• _WHAT IS EXPECTED_
List each line of the data that holds the word "text".

• _DATA FOR THIS EXERCISE_
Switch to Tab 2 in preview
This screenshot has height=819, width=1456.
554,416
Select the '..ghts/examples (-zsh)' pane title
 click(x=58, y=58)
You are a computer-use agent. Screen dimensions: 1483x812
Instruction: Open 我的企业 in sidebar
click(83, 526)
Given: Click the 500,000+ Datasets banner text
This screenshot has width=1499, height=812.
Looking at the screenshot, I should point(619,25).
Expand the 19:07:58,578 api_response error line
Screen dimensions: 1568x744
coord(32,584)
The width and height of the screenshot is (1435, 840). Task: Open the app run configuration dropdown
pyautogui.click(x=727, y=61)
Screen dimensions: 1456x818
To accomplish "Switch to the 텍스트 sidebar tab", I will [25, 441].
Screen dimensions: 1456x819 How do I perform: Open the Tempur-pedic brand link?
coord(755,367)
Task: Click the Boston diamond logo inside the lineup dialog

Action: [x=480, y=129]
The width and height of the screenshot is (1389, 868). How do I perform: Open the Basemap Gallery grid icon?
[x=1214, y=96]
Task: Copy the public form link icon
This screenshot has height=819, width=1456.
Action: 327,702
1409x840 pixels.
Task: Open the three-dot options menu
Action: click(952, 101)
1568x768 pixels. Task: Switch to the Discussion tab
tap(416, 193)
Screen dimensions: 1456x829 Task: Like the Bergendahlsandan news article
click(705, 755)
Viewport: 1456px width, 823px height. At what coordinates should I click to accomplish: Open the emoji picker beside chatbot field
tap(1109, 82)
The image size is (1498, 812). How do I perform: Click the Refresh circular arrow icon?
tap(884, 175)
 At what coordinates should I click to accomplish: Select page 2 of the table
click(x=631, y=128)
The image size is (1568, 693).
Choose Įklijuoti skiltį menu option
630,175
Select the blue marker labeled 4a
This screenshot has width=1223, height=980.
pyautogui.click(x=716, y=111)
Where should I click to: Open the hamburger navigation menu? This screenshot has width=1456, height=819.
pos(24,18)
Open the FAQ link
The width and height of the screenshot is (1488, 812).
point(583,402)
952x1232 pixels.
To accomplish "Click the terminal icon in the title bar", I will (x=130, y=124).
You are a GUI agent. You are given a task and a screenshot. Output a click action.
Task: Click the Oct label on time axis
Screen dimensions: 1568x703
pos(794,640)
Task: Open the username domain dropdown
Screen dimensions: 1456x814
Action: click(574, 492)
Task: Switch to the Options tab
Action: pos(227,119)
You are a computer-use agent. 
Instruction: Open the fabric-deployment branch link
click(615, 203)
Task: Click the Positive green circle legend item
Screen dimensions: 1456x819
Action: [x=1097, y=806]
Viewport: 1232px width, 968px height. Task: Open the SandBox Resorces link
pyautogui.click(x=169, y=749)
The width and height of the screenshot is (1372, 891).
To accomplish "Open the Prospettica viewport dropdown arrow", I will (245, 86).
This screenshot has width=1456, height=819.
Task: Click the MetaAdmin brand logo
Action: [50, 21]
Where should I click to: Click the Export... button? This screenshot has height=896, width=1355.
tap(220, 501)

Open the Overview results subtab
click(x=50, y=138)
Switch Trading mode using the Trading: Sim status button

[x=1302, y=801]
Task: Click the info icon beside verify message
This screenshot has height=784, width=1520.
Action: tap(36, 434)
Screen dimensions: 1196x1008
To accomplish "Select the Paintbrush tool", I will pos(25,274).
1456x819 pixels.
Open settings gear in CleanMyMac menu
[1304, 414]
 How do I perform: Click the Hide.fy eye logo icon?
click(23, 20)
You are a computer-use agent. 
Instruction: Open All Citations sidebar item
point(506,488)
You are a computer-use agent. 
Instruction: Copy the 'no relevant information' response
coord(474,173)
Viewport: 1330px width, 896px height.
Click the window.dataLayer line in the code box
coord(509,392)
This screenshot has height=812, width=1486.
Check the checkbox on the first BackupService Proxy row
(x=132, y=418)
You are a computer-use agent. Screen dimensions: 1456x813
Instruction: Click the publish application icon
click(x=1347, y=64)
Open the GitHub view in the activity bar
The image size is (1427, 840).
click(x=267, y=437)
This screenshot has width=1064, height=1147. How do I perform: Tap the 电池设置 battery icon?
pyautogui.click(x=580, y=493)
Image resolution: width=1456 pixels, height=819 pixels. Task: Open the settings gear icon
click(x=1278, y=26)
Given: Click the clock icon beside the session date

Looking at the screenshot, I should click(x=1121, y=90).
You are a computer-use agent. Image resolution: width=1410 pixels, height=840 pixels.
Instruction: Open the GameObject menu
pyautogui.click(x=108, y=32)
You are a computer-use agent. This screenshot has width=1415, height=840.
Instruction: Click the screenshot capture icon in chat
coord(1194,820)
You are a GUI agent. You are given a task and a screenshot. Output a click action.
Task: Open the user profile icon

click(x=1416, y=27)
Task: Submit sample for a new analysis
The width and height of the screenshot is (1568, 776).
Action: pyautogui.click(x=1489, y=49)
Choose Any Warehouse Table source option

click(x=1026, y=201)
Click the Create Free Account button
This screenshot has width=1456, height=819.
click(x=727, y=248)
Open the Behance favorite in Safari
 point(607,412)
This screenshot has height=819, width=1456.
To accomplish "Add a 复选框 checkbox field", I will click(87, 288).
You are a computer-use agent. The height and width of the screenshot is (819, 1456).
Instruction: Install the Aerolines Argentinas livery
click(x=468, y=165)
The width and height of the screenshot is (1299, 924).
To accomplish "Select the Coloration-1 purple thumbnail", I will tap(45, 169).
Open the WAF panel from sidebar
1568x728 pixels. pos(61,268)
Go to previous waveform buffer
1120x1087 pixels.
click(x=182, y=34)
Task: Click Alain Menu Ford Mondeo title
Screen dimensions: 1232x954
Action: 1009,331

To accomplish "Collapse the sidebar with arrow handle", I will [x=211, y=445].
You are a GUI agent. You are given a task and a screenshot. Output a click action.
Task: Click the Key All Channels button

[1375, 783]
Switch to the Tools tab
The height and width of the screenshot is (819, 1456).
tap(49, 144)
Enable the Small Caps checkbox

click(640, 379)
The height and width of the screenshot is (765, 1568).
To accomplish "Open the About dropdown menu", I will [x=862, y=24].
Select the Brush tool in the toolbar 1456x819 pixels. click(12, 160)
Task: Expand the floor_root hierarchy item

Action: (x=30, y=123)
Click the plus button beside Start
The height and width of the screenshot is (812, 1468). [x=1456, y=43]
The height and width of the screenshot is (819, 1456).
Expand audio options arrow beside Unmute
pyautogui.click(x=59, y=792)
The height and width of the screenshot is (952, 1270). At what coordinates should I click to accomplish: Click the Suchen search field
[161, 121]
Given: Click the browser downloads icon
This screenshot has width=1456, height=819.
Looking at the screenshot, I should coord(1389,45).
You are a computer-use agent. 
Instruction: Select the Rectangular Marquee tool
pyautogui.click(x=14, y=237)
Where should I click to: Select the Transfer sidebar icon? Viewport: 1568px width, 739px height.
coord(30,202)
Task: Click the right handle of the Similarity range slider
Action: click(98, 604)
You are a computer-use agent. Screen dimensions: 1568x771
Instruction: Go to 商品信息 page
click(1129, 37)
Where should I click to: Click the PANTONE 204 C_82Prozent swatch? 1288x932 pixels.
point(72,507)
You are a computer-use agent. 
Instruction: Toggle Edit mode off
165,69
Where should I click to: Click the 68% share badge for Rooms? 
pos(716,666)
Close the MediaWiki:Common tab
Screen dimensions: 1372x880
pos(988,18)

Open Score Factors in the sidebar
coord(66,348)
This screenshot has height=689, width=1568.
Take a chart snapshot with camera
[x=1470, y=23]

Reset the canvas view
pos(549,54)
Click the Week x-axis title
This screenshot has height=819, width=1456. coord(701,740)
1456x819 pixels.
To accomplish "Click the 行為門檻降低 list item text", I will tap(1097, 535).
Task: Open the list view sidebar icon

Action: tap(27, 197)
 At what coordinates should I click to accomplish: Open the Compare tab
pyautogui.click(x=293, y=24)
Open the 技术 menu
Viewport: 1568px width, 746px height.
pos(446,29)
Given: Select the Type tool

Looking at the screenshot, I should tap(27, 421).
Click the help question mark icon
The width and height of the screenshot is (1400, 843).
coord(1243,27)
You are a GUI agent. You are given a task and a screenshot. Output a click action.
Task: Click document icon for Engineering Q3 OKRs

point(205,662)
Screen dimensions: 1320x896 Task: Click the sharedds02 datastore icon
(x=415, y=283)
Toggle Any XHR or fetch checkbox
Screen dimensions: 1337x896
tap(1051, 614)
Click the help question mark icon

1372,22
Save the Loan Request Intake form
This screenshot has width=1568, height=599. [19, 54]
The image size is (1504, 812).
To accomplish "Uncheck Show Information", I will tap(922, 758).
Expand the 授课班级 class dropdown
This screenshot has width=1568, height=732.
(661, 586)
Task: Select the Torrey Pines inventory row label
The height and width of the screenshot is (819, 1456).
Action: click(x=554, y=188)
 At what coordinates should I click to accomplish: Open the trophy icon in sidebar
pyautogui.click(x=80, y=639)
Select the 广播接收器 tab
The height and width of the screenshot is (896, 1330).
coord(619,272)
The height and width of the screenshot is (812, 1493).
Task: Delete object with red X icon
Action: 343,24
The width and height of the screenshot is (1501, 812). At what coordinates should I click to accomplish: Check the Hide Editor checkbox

• _RESPONSE_
Given: Click the 500,000+ Datasets banner text
To accomplish "Click the 行為門檻降低 list item text", I will tap(1097, 535).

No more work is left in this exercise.